The collective's mission statement asserts that they “want to create a positive environment for revolutionary change in which economic and social relationships are based on mutual aid and the absence of hierarchy.” It acts on the basis of consensus decision-making and serves as a home, theater, art gallery, infoshop, meeting space and temporary residence for traveling activists. The art space is run on a donations-only basis, and members pay an equal portion of the costs involved in the property's upkeep each month.

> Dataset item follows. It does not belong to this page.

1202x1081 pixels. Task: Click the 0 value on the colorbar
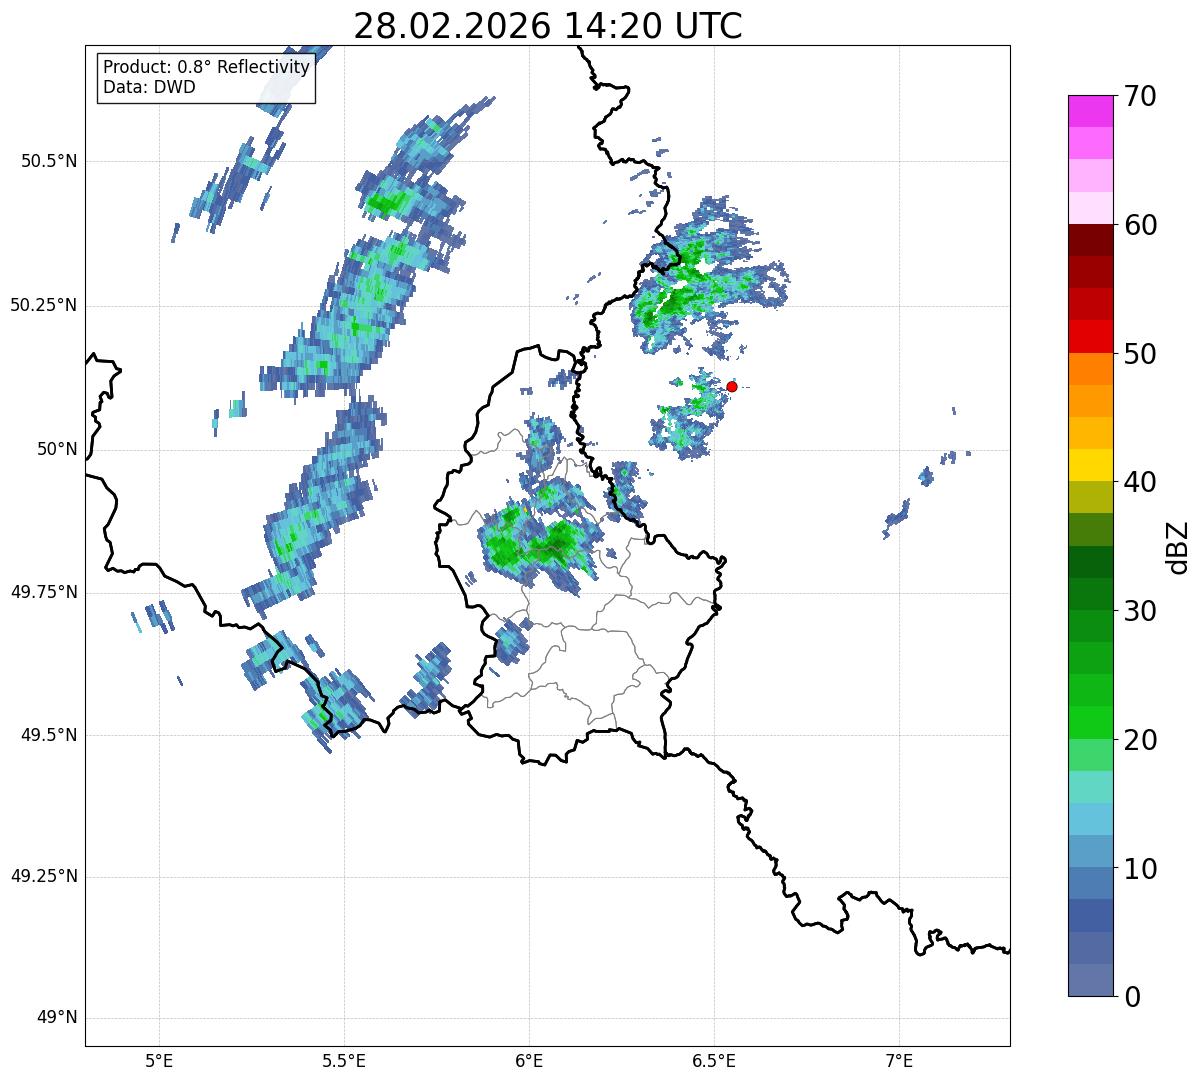pos(1132,997)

The Trumbullplex collective is engaged in homeless support, LGBTQ activism and Food Not Bombs. Members of the collective and surrounding community run the operations within the theater and meeting space and also participate in alternative schools, such as the high school for teenage mothers, the Catherine Ferguson Academy and CFA farm, the Hub of Detroit (a cycling non-profit located in the city's Cass Corridor), to Detroit organizations promoting urban agriculture such as Earthworks, and to a variety of other causes and organizations.

== Zine library ==
In 2011, the Trumbullplex completed the addition of a free zine library located within the showspace, which houses over 2,000 independently published books, pamphlets, and fanzines. Many of these publications were donated to the Trumbullplex following the closing of the now defunct Idle Kids infoshop in Detroit's Cass Corridor. In addition to providing access to the zine library during events in the showspace as well as during regularly scheduled open hours, the Trumbullplex zine library has also provided pop-up versions of the collection at such local events as the Allied Media Conference and the Dally in the Alley festival.

== 25th birthday ==
In August 2018, the Trumbullplex celebrated being 25 years old with a two-day party.